Das gilt auch für Pläne des Architekten der barocken Gartenanlage, die vermutlich erst zwischen 1740 und 1760 fertiggestellt wurde. So ist die Flurkarte des Johann Heinrich Jung das früheste zeichnerische Zeugnis des "Haus Hoff-Stadt" mit seinen Anlagen, Gärten und Gräften als Grundriß-Plan; leider jedoch keine Ansicht aus dem 18. Jahrhundert. Die früheste bekannte Zeichnung datiert vom 14.10.1830 und ist im Skizzenbuch der Jenny von Droste-Hülshoff, der Schwester der Dichterin Annette von Droste-Hülshoff, erhalten geblieben Jenny von Droste-Hülshoff muß im Oktober 1830 zu Gast in Hovestadt gewesen sein, während Annette von Droste Hülshoff zu dieser Zeit bei ihrem Vetter Clemps von Droste in Bonn weilte.
In der Dokumentation "WESTFALIA PICTA -BAND IV- wird eine um 1832 von Bernhardine von Wendt-Papenhausen geb.
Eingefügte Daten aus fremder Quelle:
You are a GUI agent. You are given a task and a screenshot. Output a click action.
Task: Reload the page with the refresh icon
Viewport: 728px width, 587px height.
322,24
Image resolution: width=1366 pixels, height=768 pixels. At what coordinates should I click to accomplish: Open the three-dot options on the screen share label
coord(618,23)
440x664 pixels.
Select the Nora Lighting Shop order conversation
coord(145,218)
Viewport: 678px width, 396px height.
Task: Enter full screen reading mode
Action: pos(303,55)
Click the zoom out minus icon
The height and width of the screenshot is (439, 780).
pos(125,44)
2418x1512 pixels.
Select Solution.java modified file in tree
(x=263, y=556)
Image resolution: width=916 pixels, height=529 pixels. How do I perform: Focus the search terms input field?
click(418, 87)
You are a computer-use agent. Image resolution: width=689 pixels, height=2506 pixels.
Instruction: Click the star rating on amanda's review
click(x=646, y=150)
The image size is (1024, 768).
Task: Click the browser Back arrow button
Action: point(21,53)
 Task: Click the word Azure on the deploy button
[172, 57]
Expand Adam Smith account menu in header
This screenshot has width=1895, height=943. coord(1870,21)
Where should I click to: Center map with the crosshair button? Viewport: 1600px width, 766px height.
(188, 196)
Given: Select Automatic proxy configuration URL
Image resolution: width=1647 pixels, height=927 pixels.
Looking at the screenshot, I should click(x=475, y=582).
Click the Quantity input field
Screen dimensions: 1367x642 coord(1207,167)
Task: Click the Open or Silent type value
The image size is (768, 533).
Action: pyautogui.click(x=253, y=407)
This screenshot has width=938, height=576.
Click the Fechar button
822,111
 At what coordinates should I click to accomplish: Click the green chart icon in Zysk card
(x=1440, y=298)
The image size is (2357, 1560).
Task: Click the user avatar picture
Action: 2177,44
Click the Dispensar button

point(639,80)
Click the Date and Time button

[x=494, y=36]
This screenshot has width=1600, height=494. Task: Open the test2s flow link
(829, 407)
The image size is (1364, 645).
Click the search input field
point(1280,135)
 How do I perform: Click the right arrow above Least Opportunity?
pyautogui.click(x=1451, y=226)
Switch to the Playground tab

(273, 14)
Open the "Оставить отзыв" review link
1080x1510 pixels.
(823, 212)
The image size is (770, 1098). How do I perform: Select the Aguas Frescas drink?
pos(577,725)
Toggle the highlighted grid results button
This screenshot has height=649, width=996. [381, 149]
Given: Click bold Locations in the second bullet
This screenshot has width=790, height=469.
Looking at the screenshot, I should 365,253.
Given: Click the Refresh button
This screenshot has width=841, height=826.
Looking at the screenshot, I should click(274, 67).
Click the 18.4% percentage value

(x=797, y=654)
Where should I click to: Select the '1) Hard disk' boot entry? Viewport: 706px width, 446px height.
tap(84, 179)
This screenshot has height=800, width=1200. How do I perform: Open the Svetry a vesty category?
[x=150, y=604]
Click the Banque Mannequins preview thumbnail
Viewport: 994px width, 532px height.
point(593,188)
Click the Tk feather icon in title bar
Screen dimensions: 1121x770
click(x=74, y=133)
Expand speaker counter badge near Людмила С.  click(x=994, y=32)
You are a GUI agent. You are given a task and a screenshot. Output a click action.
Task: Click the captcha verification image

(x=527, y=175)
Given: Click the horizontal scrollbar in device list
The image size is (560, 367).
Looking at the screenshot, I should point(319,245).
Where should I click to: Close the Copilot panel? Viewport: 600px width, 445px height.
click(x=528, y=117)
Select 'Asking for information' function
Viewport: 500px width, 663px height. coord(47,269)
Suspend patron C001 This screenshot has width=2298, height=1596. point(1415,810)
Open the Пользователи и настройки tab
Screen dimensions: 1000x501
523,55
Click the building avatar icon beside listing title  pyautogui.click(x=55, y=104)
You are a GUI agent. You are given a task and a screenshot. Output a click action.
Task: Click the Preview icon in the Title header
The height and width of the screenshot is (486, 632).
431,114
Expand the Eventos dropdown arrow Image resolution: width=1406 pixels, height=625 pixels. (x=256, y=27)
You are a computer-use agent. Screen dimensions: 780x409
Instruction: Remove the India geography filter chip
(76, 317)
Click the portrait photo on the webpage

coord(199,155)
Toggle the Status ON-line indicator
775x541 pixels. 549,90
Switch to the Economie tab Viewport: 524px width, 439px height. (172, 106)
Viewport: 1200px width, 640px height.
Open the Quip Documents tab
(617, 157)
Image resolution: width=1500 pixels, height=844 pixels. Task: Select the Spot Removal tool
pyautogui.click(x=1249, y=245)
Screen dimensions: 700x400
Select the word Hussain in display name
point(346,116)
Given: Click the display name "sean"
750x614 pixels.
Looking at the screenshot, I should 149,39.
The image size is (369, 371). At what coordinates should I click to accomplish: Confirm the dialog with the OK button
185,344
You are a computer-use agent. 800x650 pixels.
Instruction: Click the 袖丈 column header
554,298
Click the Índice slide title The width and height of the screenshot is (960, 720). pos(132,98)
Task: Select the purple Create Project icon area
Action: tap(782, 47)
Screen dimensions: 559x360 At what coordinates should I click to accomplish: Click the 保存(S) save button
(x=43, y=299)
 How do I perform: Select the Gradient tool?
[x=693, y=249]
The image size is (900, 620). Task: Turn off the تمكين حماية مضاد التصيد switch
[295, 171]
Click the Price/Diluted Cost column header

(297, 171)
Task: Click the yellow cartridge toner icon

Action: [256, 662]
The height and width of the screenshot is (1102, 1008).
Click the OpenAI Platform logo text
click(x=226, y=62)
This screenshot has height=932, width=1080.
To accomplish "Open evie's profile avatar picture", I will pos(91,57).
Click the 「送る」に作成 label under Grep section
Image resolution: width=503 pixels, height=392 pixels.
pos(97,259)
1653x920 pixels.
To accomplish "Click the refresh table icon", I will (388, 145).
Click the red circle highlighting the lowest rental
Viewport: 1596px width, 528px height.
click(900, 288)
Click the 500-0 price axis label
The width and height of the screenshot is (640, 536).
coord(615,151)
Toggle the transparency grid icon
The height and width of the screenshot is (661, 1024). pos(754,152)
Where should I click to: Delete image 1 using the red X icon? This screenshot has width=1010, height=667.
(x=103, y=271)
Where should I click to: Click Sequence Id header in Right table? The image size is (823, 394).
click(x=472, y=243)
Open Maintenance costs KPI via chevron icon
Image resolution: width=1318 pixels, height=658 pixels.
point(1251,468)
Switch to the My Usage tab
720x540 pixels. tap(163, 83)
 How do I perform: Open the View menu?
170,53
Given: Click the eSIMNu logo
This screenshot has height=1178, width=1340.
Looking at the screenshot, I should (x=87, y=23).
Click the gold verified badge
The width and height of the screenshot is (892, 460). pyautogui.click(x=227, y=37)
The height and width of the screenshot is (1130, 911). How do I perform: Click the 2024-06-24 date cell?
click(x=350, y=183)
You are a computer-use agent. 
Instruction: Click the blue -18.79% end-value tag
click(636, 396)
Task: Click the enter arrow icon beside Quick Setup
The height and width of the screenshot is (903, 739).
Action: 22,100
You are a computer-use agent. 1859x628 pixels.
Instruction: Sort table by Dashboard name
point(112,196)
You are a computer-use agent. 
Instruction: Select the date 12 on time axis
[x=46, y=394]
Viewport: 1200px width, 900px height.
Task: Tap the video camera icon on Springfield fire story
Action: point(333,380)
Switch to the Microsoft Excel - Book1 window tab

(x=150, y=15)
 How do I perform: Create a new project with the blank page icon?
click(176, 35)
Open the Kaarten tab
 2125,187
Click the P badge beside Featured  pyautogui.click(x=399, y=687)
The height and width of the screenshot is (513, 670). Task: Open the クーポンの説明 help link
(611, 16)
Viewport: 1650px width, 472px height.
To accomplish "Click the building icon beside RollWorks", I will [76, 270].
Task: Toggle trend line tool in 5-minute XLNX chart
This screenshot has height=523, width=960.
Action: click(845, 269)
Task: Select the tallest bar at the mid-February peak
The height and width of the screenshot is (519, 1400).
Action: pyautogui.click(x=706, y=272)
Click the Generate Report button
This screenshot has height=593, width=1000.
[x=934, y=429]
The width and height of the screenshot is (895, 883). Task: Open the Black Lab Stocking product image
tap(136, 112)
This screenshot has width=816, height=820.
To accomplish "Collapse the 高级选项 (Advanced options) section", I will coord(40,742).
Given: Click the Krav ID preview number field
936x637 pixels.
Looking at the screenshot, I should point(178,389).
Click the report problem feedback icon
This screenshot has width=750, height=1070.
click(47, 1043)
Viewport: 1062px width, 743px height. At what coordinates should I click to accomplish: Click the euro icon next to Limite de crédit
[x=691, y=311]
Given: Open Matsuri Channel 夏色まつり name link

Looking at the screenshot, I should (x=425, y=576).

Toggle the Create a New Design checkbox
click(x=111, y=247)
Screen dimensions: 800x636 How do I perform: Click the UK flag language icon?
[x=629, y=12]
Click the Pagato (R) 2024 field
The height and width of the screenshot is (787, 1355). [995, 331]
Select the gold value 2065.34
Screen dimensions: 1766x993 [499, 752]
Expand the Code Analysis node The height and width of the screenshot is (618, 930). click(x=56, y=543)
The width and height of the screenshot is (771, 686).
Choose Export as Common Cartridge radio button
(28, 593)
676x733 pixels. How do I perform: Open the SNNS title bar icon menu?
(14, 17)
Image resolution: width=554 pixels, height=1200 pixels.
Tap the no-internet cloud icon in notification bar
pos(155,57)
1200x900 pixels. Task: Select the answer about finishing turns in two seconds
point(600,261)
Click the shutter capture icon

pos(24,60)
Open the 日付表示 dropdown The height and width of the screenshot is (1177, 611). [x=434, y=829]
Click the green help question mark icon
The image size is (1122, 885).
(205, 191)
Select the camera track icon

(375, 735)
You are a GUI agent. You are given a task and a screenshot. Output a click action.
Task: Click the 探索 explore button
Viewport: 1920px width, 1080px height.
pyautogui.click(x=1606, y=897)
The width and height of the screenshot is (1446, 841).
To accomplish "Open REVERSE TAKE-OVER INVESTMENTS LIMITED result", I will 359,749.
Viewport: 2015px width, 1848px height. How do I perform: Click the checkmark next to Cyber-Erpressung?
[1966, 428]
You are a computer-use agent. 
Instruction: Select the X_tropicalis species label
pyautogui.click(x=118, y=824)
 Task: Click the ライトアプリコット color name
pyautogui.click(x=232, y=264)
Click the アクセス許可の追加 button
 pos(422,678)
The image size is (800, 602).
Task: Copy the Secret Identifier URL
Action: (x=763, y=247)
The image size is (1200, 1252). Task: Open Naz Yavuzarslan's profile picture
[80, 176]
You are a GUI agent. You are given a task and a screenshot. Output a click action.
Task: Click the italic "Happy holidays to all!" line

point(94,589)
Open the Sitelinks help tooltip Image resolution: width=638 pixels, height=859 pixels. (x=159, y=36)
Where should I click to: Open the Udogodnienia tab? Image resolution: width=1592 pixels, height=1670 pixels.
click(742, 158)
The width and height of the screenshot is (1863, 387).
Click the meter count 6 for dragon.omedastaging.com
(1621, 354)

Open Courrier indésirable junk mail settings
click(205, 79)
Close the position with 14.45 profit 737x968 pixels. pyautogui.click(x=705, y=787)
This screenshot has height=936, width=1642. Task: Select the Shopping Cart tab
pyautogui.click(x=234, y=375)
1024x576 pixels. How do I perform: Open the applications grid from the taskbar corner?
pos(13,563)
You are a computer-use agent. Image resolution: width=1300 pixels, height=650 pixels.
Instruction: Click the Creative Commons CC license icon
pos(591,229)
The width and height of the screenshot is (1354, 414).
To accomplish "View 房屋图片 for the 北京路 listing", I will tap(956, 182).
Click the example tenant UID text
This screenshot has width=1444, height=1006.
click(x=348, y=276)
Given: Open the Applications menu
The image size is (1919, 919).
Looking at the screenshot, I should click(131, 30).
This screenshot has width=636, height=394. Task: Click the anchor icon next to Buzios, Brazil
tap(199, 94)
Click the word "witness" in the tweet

Gräfin von Plettenberg-Lenhausen gefertigte Zeichnung von Schloss Hovestadt beschrieben (Nr. 130, S. 107), die möglicherweise als Vorstudie zu der um 1837-40 von der Lithographischen Anstalt P. Herle in Paderborn hergestellten Litographie von Schloss Hovestadt (Nr. 131, S. 108) gedient hat. Auch die im Privatbesitz befindliche Tasse um 1840 (?) zeigt auf der Wandung die gemalte Ansicht mit nur wenigen Änderungen bzw. Ergänzungen der Herle-Lithographie (s. a. Farbseite 23).

In der Dokumentation WESTFALIA-PICTA ist sodann noch das s/w-Photo der Farblithographie der 1862-63 im Verlag Alexander Duncker in Berlin erschienenen Serie von Schlössern auch das Schloss Hovestadt (von Nordwesten, S. 108-9) abgebildet, das seit vielen Jahren als Original im zeitgenössischen Rahmen in unserem Besitz ist. Auf der Rückseite ist die originale Beschreibung aufgeklebt, deren teilweise unrichtige Ausführungen von mir geändert bzw. ergänzt worden ist.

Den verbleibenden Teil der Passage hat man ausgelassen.